The full RAG flow consists of preprocessing (steps 1–4) and query handling (steps 5–8):

StepTask NameDescription
1LoadLoad documents from PDFs, text files, webpages, etc.
2SplitSplit documents into chunks based on chunk_size and overlap suitable for LLM input.
3EmbeddingConvert split text into semantic vectors.
4VectorStoreStore embedded vectors in a vector DB (e.g., FAISS).
5RetrievalUse a retriever object to fetch documents relevant to the query.
6PromptingConstruct prompts with retrieved documents and the query.
7LLMGenerate responses using the LLM.
8OutputReturn final prompt → model call → response.

Supported tools

ToolVersionDescription
Jupyter Notebook4.2.1Web-based development environment supporting ML frameworks and Kubeflow SDK.
KServe0.15.0Model serving tool offering fast deployment, updates, high availability, and automatic handling of common serving issues.

Before you start

1. Prepare Kubeflow environment

To reliably build the RAG pipeline in Kubeflow, you need a node pool environment with the following specifications. Refer to the prerequisites and prepare an environment with a CPU or GPU-enabled node pool in advance.

2. Prepare training dataset

Use KakaoCloud’s technical documentation, including the Kubeflow service guide and tutorial texts, as the training dataset for this exercise.
Download the sample dataset below to get started:

Getting started

In this exercise, you will build a document-based Q&A system (RAG: Retrieval-Augmented Generation) using the latest LLM models—Kakao’s Kanana-Nano-2.1B and Meta’s Llama 3.2.

Step 1. Create Jupyter Notebook instance

Create a GPU-based Jupyter Notebook instance for hands-on practice in the Kubeflow dashboard.

  1. In the Kubeflow dashboard, go to the Notebooks tab.

  2. Click the [New Notebook] button in the upper-right corner to create a new instance.

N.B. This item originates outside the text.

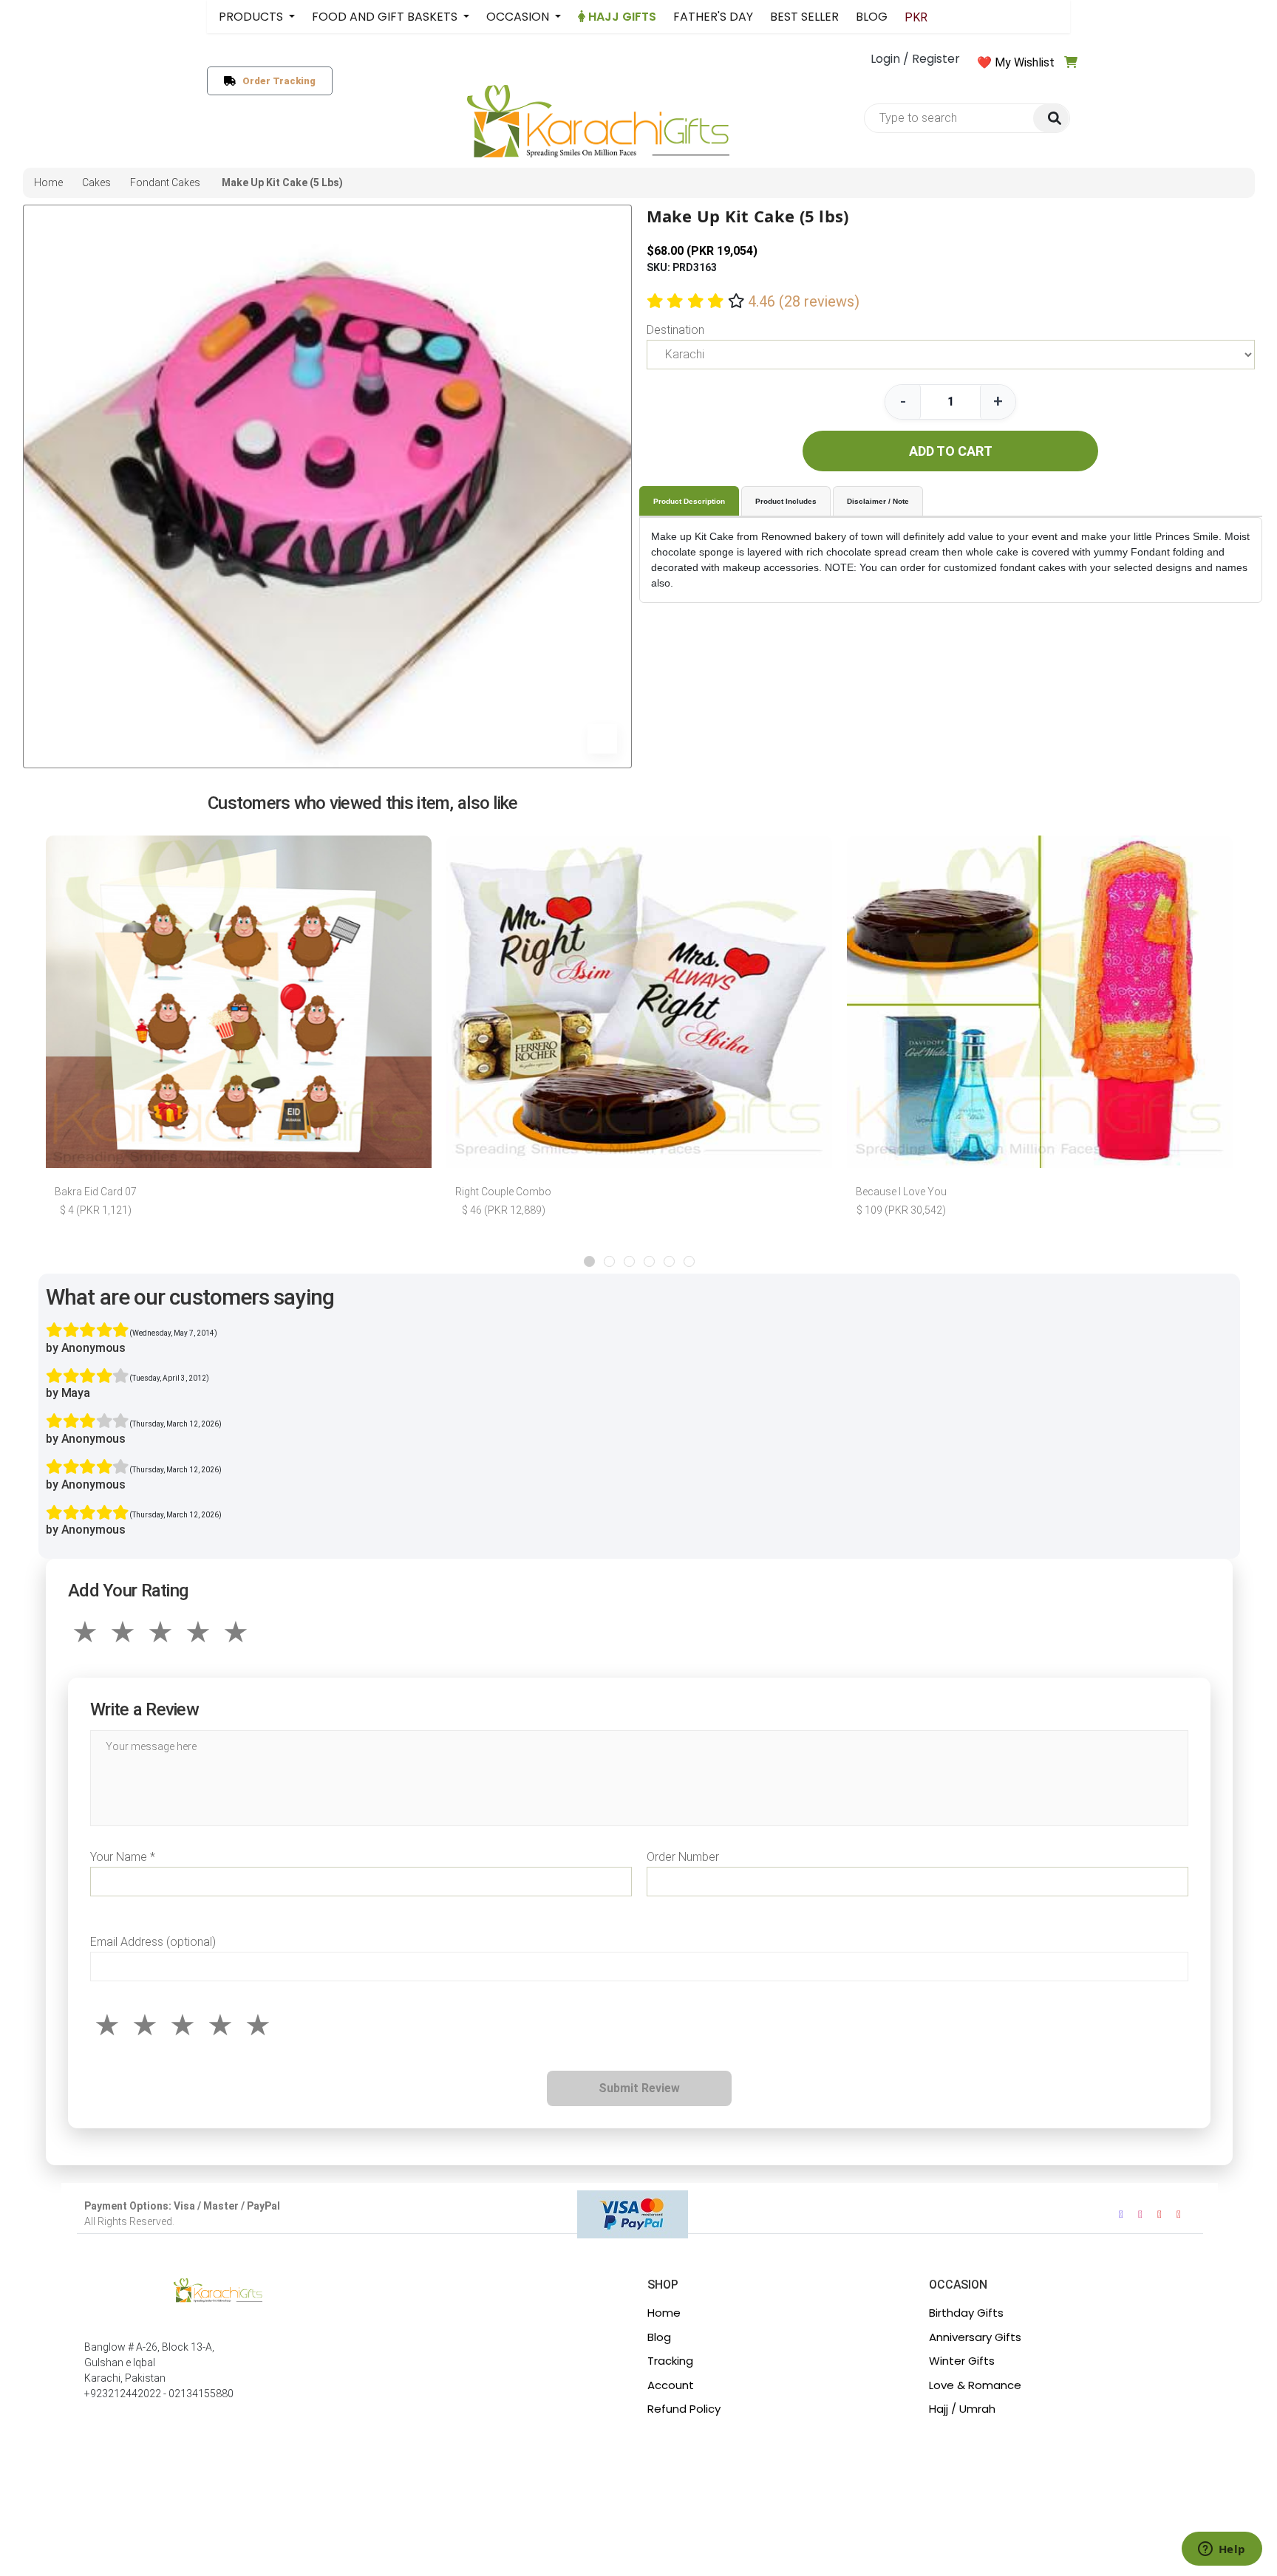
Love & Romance (975, 2385)
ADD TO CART (950, 451)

  3. In the New notebook configuration screen, enter the following settings:

    • Notebook Image: Select kc-kubeflow/jupyter-pytorch-cuda-full:v1.8.0.py311.1a
    • Minimum specs: At least 3 vCPUs, 6GB memory
    • GPU settings: Select 1 GPU, GPU Vendor NVIDIA MIG - 1g.10gb
  4. After entering the settings, click the [LAUNCH] button to start the notebook instance.

Step 2. Install packages

Install the required Python packages to implement the RAG pipeline.

Install packages
! pip install langchain langchain-community langchain-openai transformers sentence-transformers faiss-cpu langgraph datasets accelerate langchain_huggingface

Step 3. Load and convert documents

Load the document provided in CSV format and convert it into LangChain Document objects.

Load CSV file
from datasets import Dataset

dataset = Dataset.from_csv('sample_rag_docs_dataset.csv')
dataset
Example output
Generating train split: 
 17/0 [00:00<00:00, 1236.38 examples/s]
Dataset({
features: ['source', 'page_content'],
num_rows: 17
})
Convert to LangChain Document objects
from langchain_core.documents import Document

docs = []

for _ea_doc_data in dataset:
docs.append(Document(
metadata={'source': _ea_doc_data['source']},
page_content=_ea_doc_data['page_content']
))

len(docs)
Example output
17

Step 4. Split documents

Split the converted documents into chunks suitable for LLM input.
These chunks will be used in the next steps for embedding and vector store construction.

Split documents
from langchain_text_splitters import RecursiveCharacterTextSplitter

text_splitter = RecursiveCharacterTextSplitter(
chunk_size=1000,
chunk_overlap=200
)
split_documents = text_splitter.split_documents(docs)
len(split_documents)
Example output
108

Step 5. Create embeddings and vector store

Convert the documents into high-dimensional vectors and store them in a searchable structure.

  1. Generate embeddings. Document embeddings represent each document chunk as a vector. You can use the BAAI/bge-m3 model from HuggingFace with the HuggingFaceEmbeddings class.

    The Kanana-Nano-2.1B model is not natively supported by LangChain’s embedding interface, so you need to implement a custom wrapper class as shown below.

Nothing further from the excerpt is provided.